TL;DR
This paper introduces Optimsyn, a novel influence-guided optimization framework that refines rubrics for synthetic data generation, improving downstream model performance across various domains without task-specific tuning.
Contribution
It proposes a reinforcement learning approach that uses influence estimation to automatically optimize rubrics based on target model feedback, reducing reliance on expert-crafted heuristics.
Findings
Influence scores effectively measure synthetic data utility for training.
Optimized rubrics lead to consistent performance improvements across domains.

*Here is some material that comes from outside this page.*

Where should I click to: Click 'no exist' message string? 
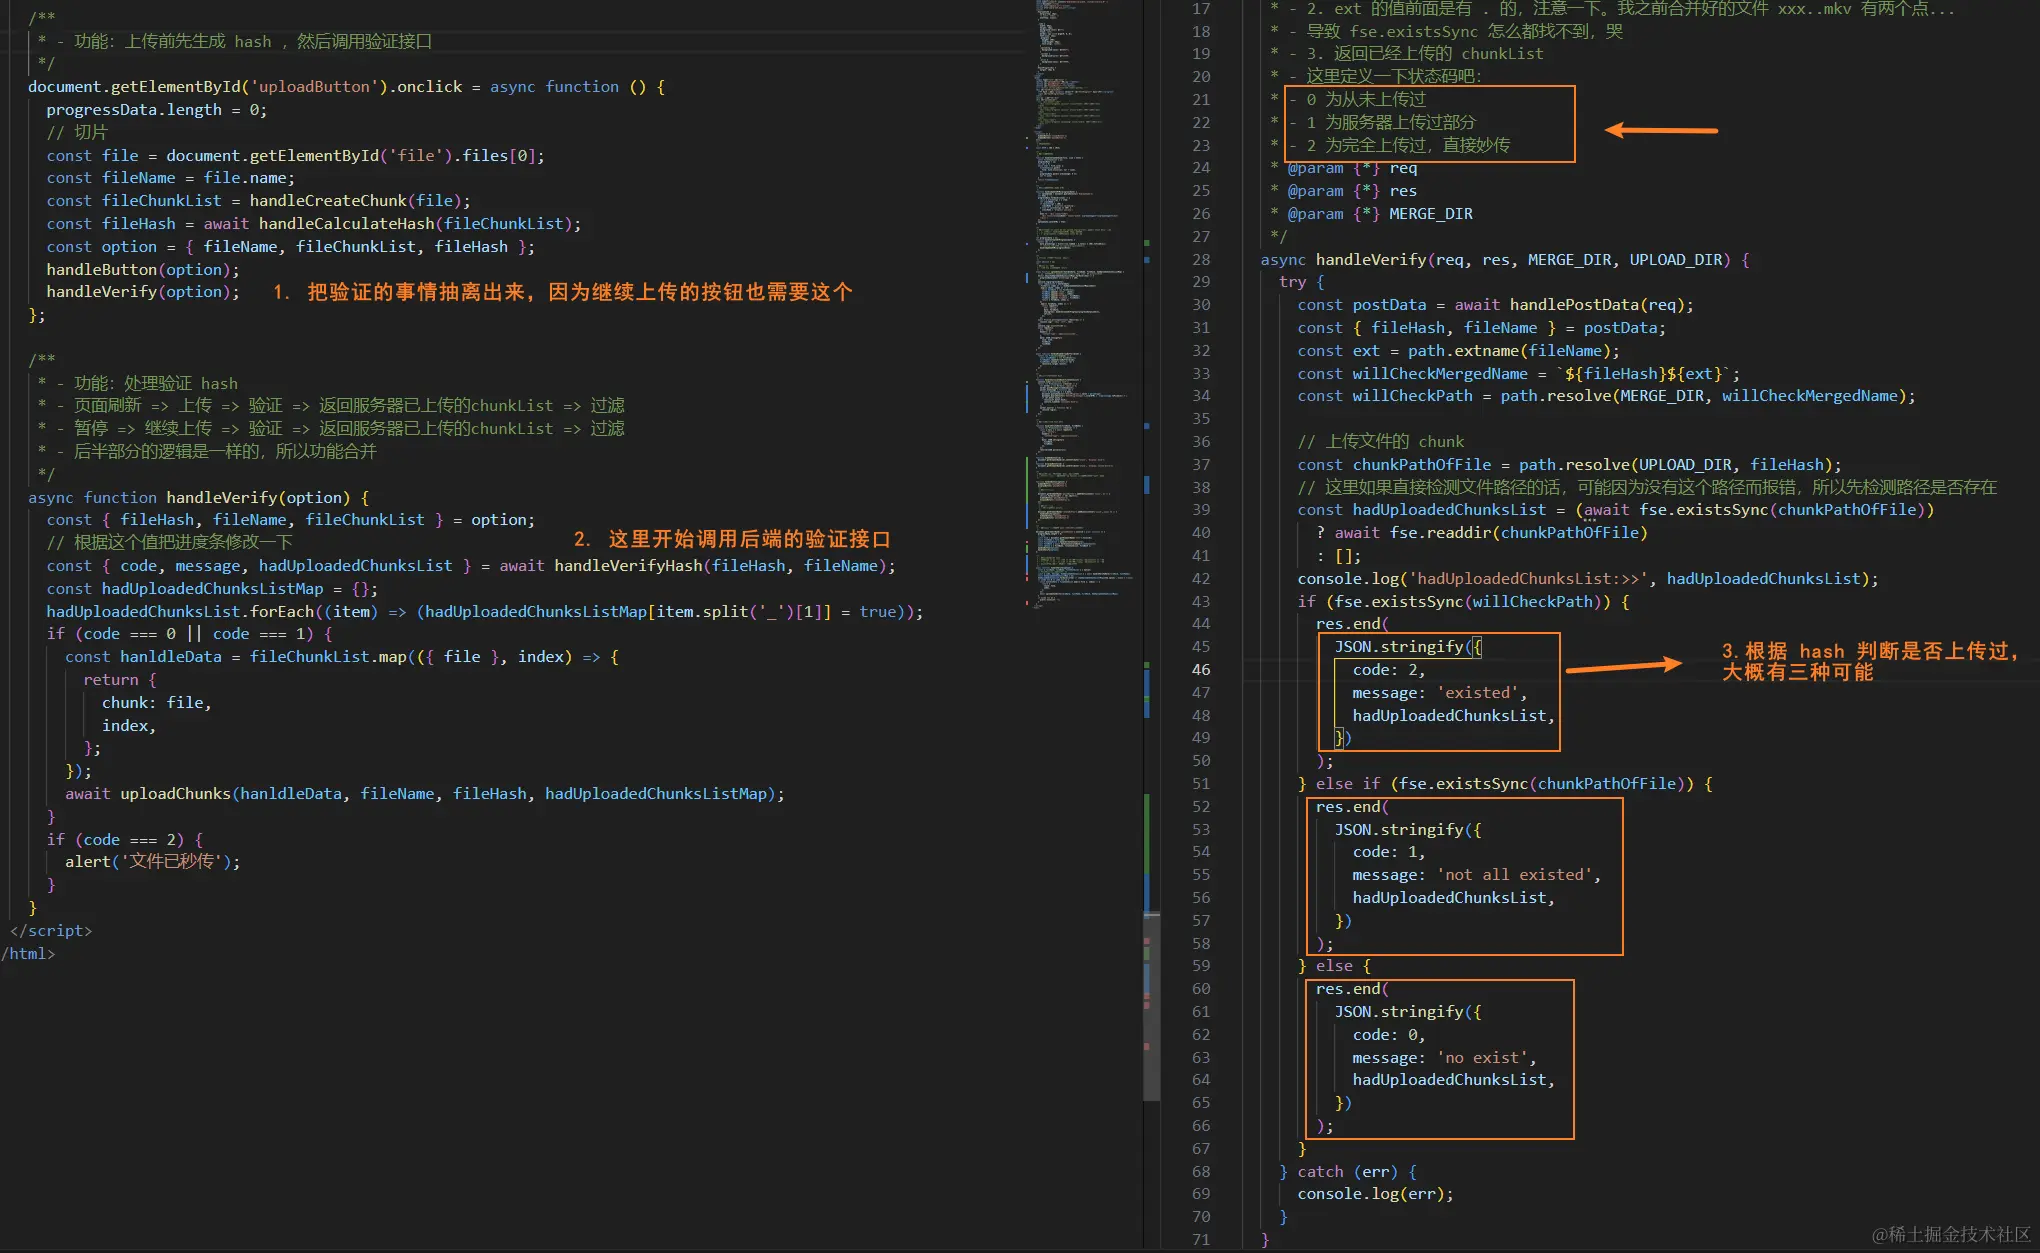tap(1485, 1058)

The framework generalizes well without domain-specific tuning.
Abstract
Large language models (LLMs) achieve strong downstream performance largely due to abundant supervised fine-tuning (SFT) data. However, high-quality SFT data in knowledge-intensive domains such as humanities, social sciences, medicine, law, and finance is scarce because expert curation is expensive, privacy constraints are strict, and label consistency is hard to ensure. Recent work uses synthetic data, typically by prompting a generator over domain documents and filtering outputs with handcrafted rubrics. Yet rubric design is expert-dependent, transfers poorly across domains, and is often optimized through a brittle heuristic loop of writing rubrics, synthesizing data, training, inspecting results, and manually guessing revisions. This process lacks reliable quantitative feedback about how a rubric affects downstream performance. We propose evaluating synthetic data by its training…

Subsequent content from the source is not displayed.